### What you are asked to do
Rescale the rows starting at the line that contains "Where should I" and ending at the line that contains "pyautogui.click(x=908, y=52)". Rewrite only those lines with their requests, multiply each coordinate in the answers by 1.05 and round to whole numbers with halves going up, and omit the pictures.

### Provided records

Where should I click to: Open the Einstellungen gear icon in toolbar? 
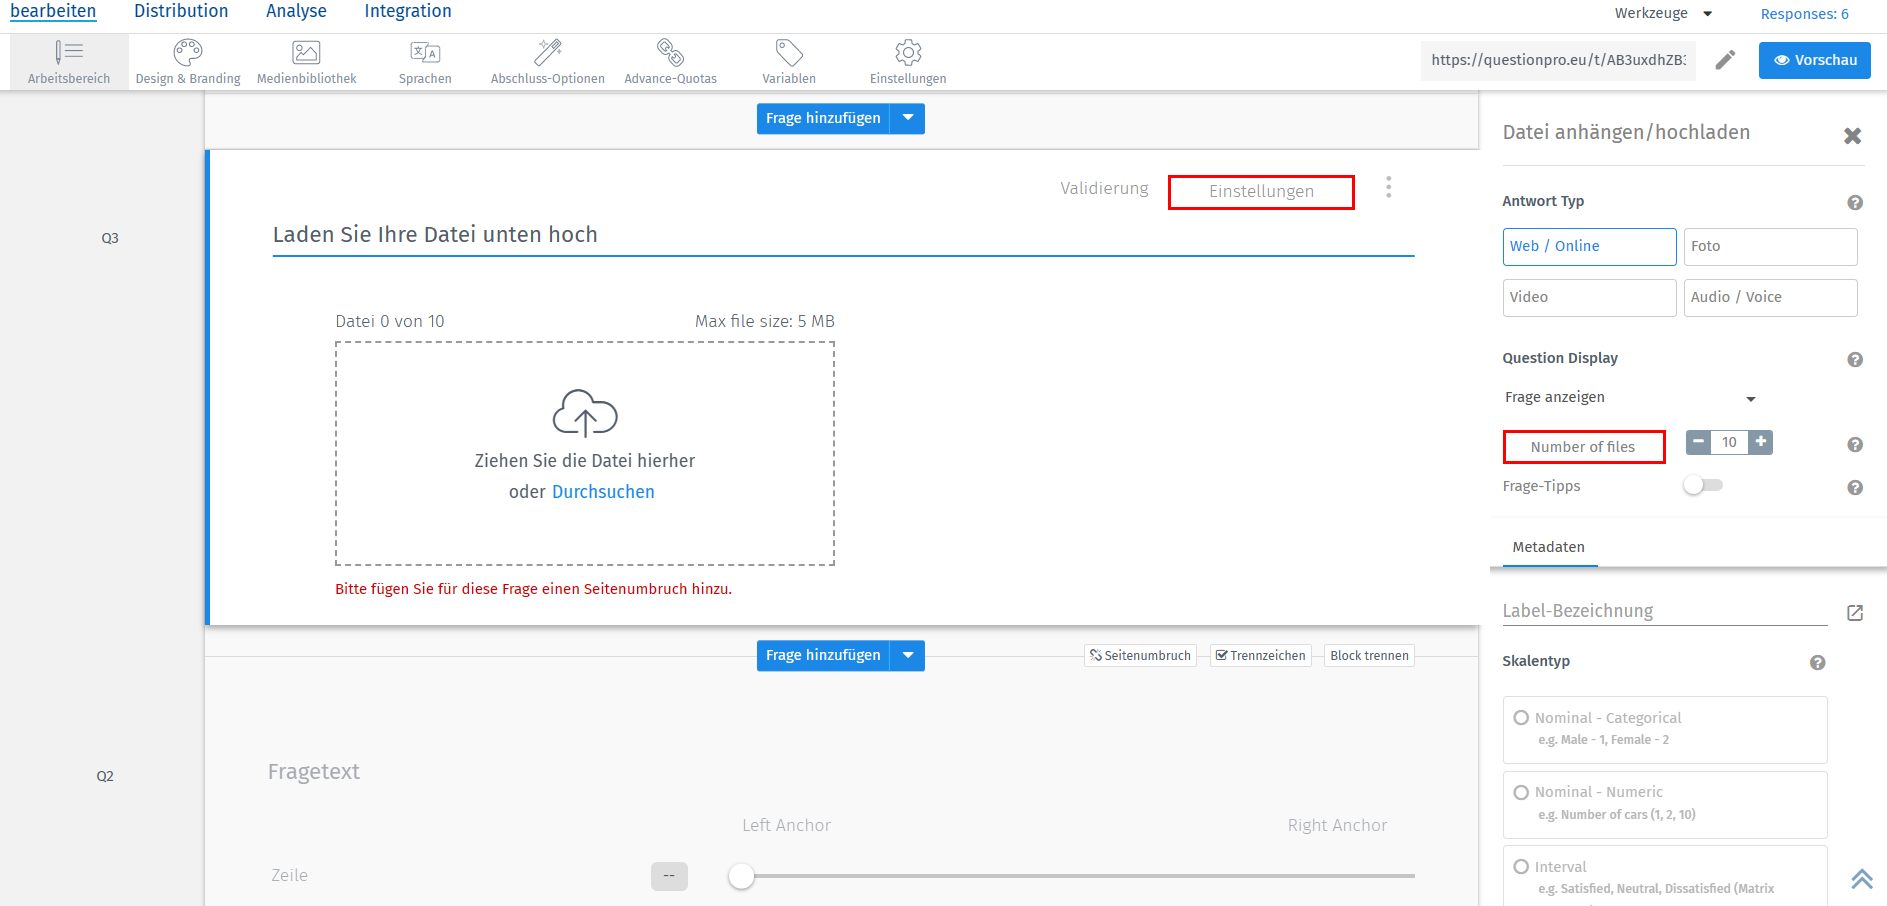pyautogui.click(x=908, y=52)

--

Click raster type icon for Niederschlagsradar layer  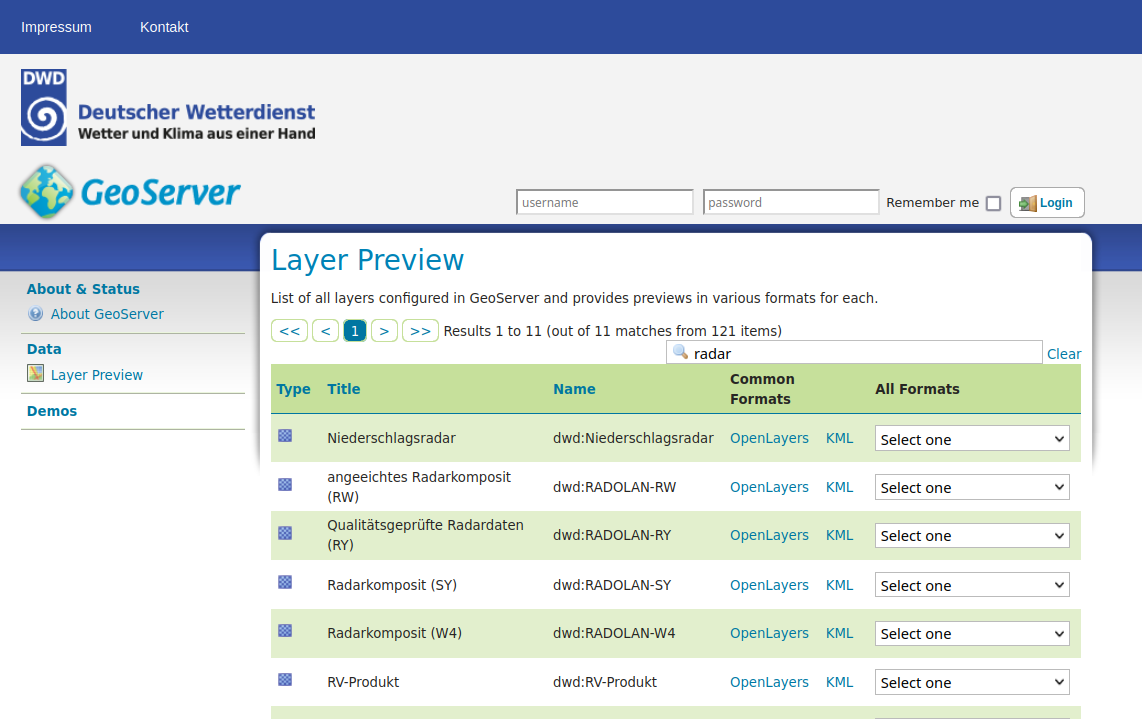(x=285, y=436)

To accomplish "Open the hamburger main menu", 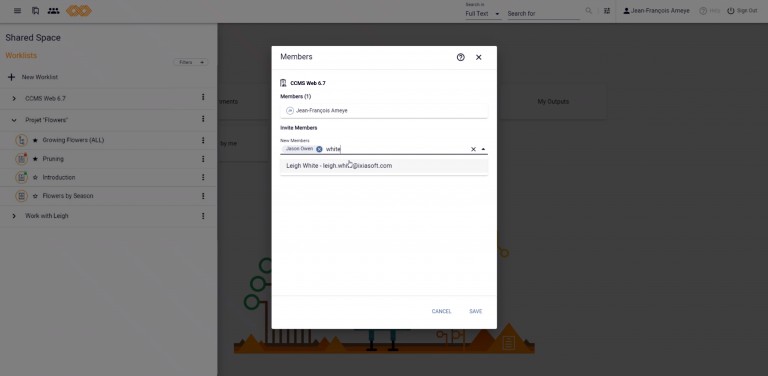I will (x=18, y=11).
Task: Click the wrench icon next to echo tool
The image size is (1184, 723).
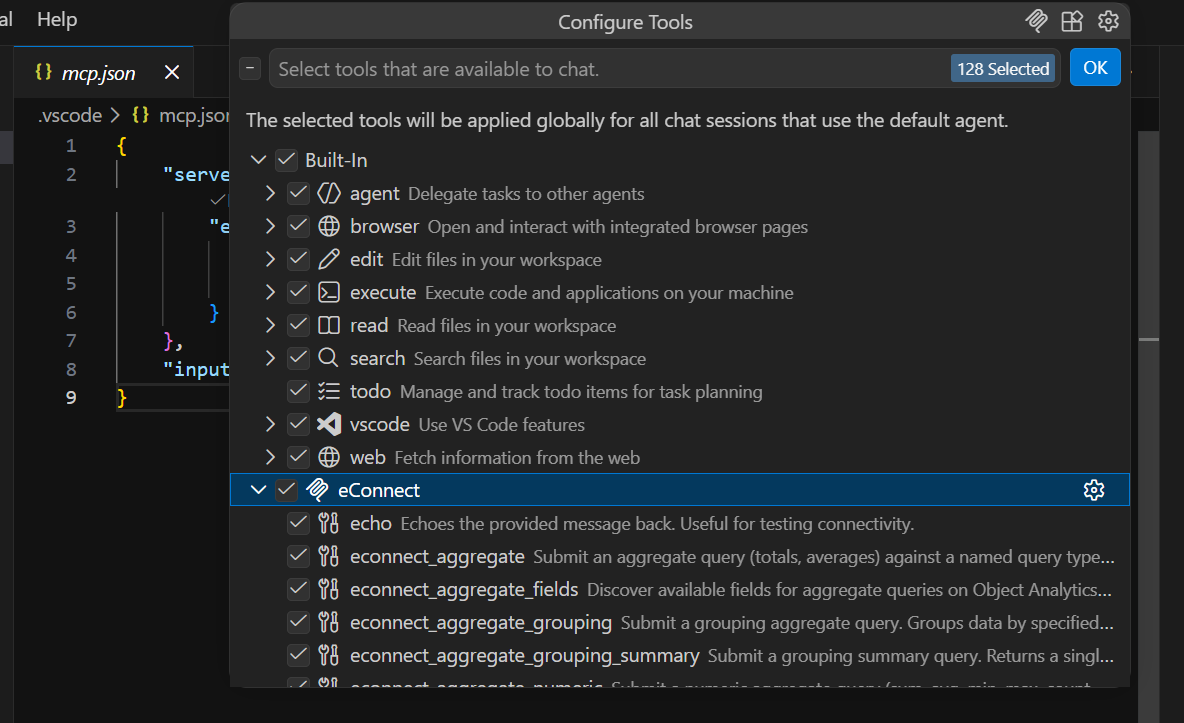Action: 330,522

* * *

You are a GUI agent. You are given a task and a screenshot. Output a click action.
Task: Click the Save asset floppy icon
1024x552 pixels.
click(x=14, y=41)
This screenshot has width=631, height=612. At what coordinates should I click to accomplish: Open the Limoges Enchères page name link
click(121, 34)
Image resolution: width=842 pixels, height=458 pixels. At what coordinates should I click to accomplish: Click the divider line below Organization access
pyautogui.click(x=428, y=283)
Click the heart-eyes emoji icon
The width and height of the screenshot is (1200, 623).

### Task solution
Where should I click to: Open the Einstellungen gear icon in toolbar? 
pyautogui.click(x=953, y=55)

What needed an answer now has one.